八尾の蚕糸業

元禄年間 養蚕農家が次第に増加し、後も富山藩の奨励で栄えた。
貞享、元禄年間に、山屋善右衛門、紺屋治兵衛等が蚕種を初めて製造
1781(天明元) 山屋善右衛門らが城ケ谷に蚕養宮を建立
1813(文化10) このころ、蚕種の販路が全国に広がり八尾の蚕種は全国の4分の1を占めるまでになった。
(越中、越後、越前、加賀、能登、近江、丹波、丹後、但馬、美濃、飛騨、信濃、尾張、三河、甲斐、武蔵、相模)
富山藩の御納戸といわれ、蚕種商人に苗字帯刀が許された
1861(文久元) このころから海外へ蚕種と生糸が輸出される
1872(明治5) 機械利用の八尾第一製糸場が高熊にできる
1880(明治13) 橋爪治郎作が私設の養蚕伝習所をつくる
1896(明治29) 八尾町清水に町立蚕業学校が創設される
1901(明治34) 八尾町立蚕業学校を県に移管し、県立農学校(現福野高校)八尾分校となる
1906(明治39) 源川原(今の桂樹舎のあたり)に生糸共(合)同揚返場ができる
1908(明治41) 県立農学校八尾分校が県立蚕業学校に分離昇格する
1913(大正2) 富山県立蚕業学校、福野農学校に吸収され廃校(卒業生550名)となる
1916(大正5) 蚕業学校跡に富山県原蚕種製造所が設置される
1922(大正11) 富山県原蚕種製造所が県立蚕業試験場に改組される
1938(昭和13) 合同揚返場八尾社ができる
1945(昭和20) 蚕業取締所は八尾支所を除き、他の4カ所が廃止される
1946(昭和21) 八尾社製糸場が操業を始める
1947(昭和22) 繭検定所が蚕業取締所八尾支所跡に移転し、繰糸業務を再開する
1948(昭和23) 蚕業試験場内に富山県蚕業技術指導所が設置される
1949(昭和24) 蚕業取締所、繭検定所と蚕業技術指導所が蚕業試験場の付設機関として統合
1953(昭和28) 富山県蚕業技術指導所が富山県蚕業試験場付設八尾蚕業技術指導所と改称
1964(昭和39) 蚕業試験場付設蚕業取締所の機関名を廃止し、業務は蚕業試験場で行う
1969(昭和44) 蚕種製造配布業務を廃止
1980(昭和55) 機構改革に伴い、蚕業試験場と製紙指導所を統合し、山村特産指導所を設置
1986(昭和61) 農業技術センター山村特産指導所と改称。繰糸業務を群馬県に委託する

このような歴史のある八尾の蚕糸業ですので、いたるところにその名残があります。例えば、八尾の曳山展示館横の坂は「げんさんの坂」と呼ばれていますが、この場所に「原蚕種製造所」があったことからそう呼ばれることになったそうです。同様に、「ごうどうみち」「ごうどうの坂」と呼ばれる坂もあります。これは、現在の桂樹舎(和紙文庫)のあるあたりに「合同揚返場」があったことにちなんでいます。

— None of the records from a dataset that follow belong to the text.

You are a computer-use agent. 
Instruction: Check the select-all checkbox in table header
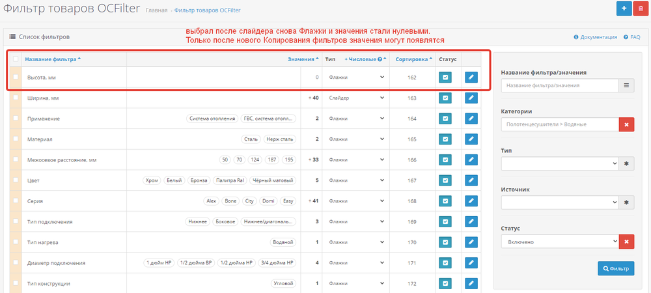click(x=16, y=59)
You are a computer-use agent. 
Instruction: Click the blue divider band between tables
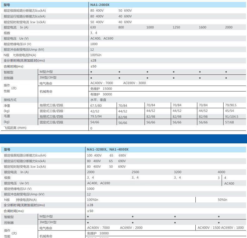point(124,139)
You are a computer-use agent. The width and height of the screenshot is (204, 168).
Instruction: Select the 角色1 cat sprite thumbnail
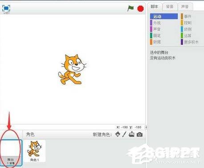pyautogui.click(x=35, y=151)
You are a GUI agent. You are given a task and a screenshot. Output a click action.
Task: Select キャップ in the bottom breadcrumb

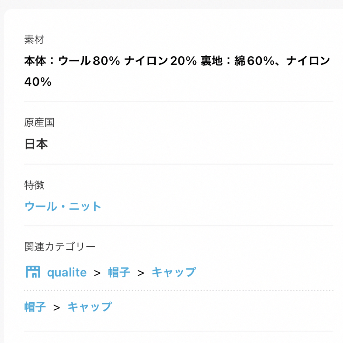coord(90,307)
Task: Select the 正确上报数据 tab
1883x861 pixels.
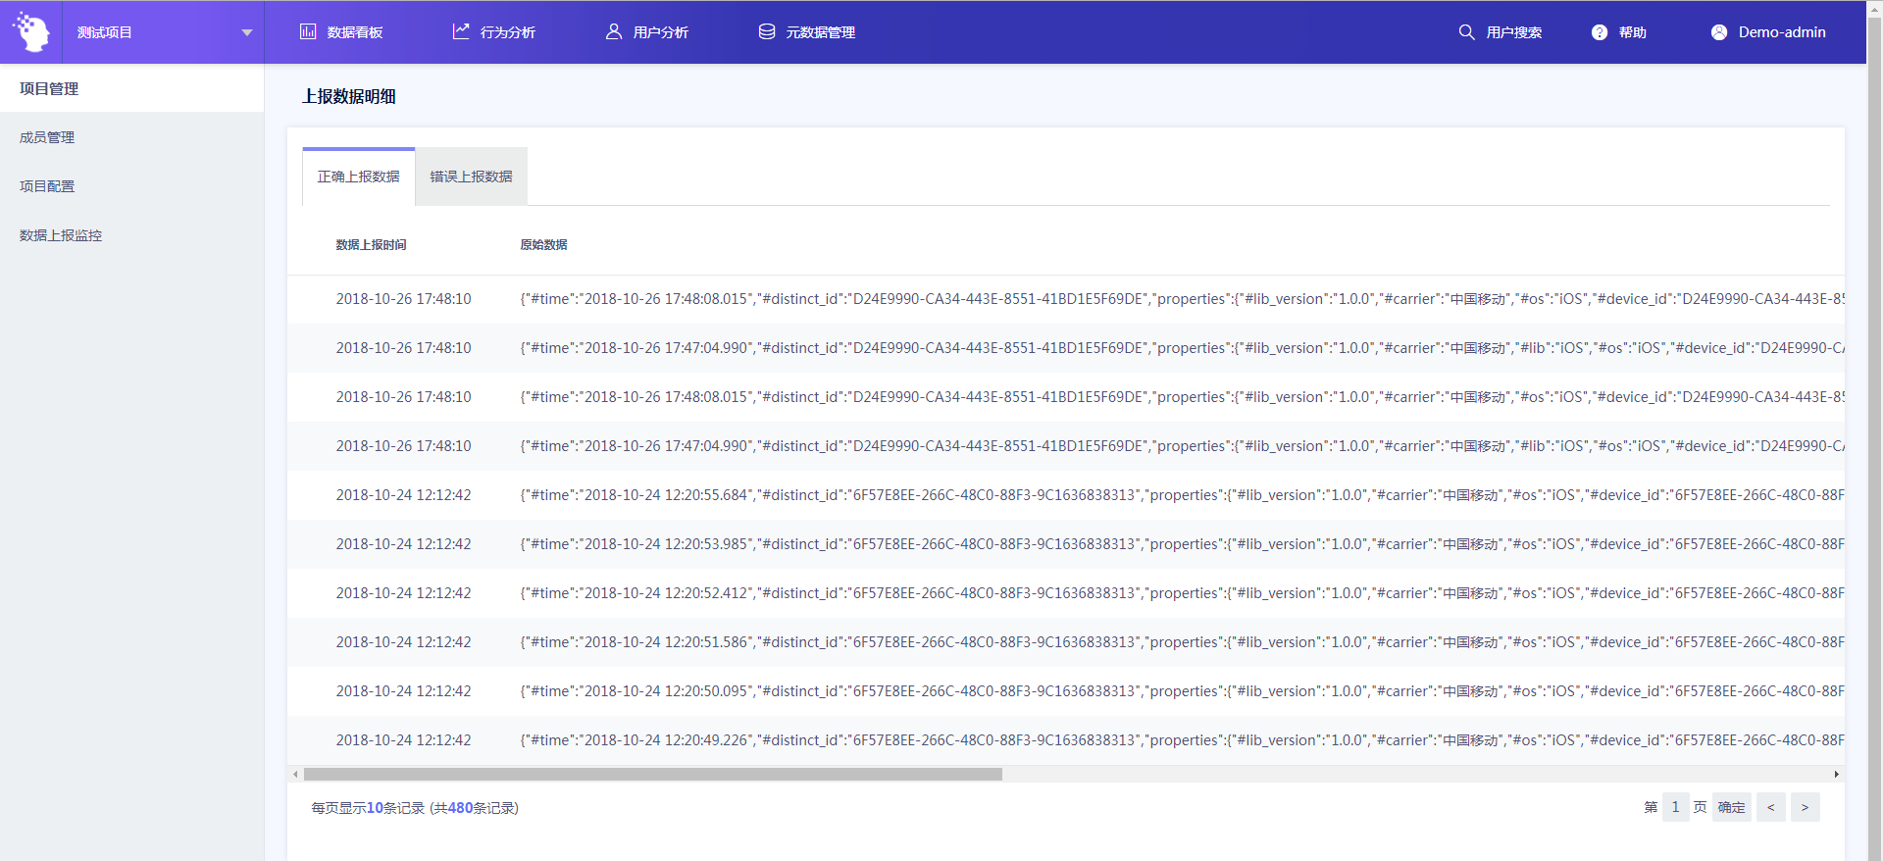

原蚕種製造所と右に見える旗。2つの繭と2枚の桑の葉が見てとれます

その他、小学校の校章にも特徴があります。八尾小学校の校章は、「八」の字の2頭の龍が繭形の「尾」の字を守っているデザインになっています(左)。野積小学校の校章は、稲穂の円の真ん中に「野」の字があり、その下に繭が見られます(右)。